Received Signal Strength ◽

Reference Points ◽

Normal Operation ◽

Positioning System ◽

Widespread Application ◽

Radio Fingerprint ◽

Fingerprint Database ◽

User Location

Fingerprint positioning based on WiFi in coal mines has received much attention because of the widespread application of WiFi. Fingerprinting techniques have developed rapidly due to the efforts of many researchers. However, the off-line construction of the radio fingerprint database is a tedious and time-consuming process. When the underground environments change, it may be necessary to update the signal received signal strength indication (RSSI) of all reference points, which will affect the normal working of a personnel positioning system. To solve this problem, an adaptive construction and update method based on a quantum-behaved particle swarm optimization–user-location trajectory feedback (QPSO–ULTF) for a radio fingerprint database is proposed.
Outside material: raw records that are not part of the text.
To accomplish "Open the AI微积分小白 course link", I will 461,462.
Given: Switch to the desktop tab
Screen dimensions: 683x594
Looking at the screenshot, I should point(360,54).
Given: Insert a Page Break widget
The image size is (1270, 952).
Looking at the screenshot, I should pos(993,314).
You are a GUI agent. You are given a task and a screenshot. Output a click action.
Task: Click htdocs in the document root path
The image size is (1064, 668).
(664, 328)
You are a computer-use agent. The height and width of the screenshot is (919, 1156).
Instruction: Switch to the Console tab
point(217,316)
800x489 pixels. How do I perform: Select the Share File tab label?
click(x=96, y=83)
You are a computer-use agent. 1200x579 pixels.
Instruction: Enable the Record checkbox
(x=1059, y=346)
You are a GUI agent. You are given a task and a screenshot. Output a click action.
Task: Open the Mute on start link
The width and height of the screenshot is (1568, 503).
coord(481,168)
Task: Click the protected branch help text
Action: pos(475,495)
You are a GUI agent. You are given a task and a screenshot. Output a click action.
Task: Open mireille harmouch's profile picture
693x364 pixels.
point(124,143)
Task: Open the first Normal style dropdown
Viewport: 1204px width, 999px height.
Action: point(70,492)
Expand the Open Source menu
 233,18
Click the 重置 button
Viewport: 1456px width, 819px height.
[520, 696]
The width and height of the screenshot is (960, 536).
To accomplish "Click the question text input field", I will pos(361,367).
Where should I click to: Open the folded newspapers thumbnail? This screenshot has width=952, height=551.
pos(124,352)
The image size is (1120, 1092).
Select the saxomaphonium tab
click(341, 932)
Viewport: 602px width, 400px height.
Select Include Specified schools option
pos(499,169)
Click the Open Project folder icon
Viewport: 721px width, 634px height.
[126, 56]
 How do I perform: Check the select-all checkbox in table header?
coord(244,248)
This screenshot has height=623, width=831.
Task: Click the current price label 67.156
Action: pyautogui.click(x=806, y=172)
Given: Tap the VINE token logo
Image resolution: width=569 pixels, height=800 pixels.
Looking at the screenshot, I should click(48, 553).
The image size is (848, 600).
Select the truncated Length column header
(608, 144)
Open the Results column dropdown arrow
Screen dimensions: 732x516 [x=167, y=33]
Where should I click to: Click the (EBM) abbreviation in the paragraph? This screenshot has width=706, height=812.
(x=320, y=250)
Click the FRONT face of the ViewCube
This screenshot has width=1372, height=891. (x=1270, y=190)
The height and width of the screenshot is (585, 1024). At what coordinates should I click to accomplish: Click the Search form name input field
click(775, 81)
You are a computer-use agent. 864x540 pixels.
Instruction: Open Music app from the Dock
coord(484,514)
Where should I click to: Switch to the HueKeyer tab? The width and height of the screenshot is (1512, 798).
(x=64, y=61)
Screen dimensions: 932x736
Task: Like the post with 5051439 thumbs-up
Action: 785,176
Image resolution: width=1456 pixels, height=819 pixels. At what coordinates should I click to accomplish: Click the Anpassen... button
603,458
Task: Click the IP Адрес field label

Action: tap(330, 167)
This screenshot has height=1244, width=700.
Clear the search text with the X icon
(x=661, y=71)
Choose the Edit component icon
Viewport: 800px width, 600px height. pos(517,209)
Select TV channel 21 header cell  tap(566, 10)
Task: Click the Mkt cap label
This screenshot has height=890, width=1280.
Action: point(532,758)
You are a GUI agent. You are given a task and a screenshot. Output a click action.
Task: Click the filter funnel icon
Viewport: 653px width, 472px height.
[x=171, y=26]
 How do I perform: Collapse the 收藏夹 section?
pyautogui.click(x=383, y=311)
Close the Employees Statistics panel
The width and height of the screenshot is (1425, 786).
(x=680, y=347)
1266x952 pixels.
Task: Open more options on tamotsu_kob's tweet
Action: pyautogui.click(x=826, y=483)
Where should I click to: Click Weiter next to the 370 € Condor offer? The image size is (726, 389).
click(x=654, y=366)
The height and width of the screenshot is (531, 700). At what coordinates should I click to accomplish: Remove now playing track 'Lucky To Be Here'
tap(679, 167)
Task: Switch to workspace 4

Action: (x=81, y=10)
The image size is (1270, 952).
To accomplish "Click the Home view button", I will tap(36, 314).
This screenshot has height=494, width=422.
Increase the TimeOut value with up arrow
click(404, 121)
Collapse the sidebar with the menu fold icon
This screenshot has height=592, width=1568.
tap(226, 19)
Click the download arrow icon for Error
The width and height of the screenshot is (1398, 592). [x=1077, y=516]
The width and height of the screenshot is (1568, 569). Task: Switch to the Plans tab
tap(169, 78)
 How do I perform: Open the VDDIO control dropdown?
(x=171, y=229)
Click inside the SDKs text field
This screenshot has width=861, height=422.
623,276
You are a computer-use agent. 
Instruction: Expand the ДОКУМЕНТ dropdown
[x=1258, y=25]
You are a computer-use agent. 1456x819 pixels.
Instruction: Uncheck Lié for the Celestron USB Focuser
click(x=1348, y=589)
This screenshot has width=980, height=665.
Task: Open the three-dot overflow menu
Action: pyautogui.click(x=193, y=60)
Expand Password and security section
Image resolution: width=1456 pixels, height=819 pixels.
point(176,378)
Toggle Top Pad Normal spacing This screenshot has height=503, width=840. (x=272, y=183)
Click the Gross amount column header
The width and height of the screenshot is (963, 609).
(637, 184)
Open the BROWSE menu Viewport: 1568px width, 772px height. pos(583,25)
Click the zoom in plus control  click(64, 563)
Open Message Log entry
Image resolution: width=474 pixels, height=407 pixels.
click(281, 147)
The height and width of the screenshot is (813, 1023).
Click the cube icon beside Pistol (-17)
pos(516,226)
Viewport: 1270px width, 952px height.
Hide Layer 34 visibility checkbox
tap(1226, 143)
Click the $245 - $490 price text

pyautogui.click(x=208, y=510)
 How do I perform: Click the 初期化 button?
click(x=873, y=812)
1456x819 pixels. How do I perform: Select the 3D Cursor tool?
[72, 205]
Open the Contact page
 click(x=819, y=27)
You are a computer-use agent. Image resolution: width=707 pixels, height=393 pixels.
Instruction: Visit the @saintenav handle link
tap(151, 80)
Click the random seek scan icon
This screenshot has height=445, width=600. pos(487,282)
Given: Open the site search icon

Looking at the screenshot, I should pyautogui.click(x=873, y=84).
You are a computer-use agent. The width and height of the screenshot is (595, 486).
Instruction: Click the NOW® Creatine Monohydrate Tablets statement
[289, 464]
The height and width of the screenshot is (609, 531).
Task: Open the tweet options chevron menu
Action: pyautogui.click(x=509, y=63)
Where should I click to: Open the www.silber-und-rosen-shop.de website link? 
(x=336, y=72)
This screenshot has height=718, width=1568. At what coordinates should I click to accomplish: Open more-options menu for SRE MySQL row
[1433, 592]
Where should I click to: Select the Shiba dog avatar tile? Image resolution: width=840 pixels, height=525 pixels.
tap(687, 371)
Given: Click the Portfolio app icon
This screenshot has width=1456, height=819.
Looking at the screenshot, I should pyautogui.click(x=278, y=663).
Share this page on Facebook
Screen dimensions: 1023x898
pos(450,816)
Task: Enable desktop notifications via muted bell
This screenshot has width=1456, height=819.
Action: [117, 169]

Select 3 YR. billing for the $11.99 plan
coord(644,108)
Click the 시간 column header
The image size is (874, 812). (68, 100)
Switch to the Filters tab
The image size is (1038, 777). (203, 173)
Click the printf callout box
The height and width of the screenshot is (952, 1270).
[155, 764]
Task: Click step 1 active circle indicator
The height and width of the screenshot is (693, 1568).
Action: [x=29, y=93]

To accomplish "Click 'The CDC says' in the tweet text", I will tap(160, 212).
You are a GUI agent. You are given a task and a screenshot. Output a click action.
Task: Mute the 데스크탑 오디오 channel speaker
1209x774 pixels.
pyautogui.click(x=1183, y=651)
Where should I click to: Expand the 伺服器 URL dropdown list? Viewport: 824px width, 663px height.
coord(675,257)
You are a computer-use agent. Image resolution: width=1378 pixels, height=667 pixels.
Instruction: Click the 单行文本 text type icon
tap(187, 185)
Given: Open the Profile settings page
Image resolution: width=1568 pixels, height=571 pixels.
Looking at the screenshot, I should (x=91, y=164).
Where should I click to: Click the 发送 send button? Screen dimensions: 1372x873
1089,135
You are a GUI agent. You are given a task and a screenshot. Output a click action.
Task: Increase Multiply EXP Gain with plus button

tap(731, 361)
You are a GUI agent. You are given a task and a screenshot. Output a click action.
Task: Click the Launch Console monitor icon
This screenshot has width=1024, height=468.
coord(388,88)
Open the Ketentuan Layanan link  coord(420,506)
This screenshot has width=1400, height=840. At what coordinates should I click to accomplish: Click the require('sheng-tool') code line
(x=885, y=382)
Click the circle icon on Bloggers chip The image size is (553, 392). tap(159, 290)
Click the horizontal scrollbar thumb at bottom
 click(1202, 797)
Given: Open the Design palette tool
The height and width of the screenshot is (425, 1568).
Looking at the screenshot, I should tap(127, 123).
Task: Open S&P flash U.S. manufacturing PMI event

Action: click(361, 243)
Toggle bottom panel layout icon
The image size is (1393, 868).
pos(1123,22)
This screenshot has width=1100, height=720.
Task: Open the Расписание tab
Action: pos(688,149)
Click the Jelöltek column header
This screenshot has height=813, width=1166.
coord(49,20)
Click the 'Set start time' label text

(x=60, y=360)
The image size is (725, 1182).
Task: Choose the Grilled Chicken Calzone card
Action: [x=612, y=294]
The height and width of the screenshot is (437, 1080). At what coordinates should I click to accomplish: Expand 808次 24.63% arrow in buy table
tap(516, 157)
The principle of ULTF is that the mobile terminal records and uploads the related dataset in the process of user’s walking, and it forms the user-location track with RSSI through the analysis and processing of the positioning system server. QPSO algorithm is used for the optimal radio fingerprint match between the RSSI of the access point (AP) contained in the dataset of user-location track and the calibration samples to achieve the adaptive generation and update of the radio fingerprint samples. The experimental results show that the radio fingerprint database generated by the QPSO–ULTF is similar to the traditional radio fingerprint database in the statistical distribution characteristics of the signal received signal strength (RSS) at each reference point. Therefore, the adaptive radio fingerprint database can replace the traditional radio fingerprint database. The comparable results of well-known traditional positioning methods demonstrate that the radio fingerprint database generated or updated by the QPSO–ULTF has a good positioning effect, which can ensure the normal operation of a personnel positioning system.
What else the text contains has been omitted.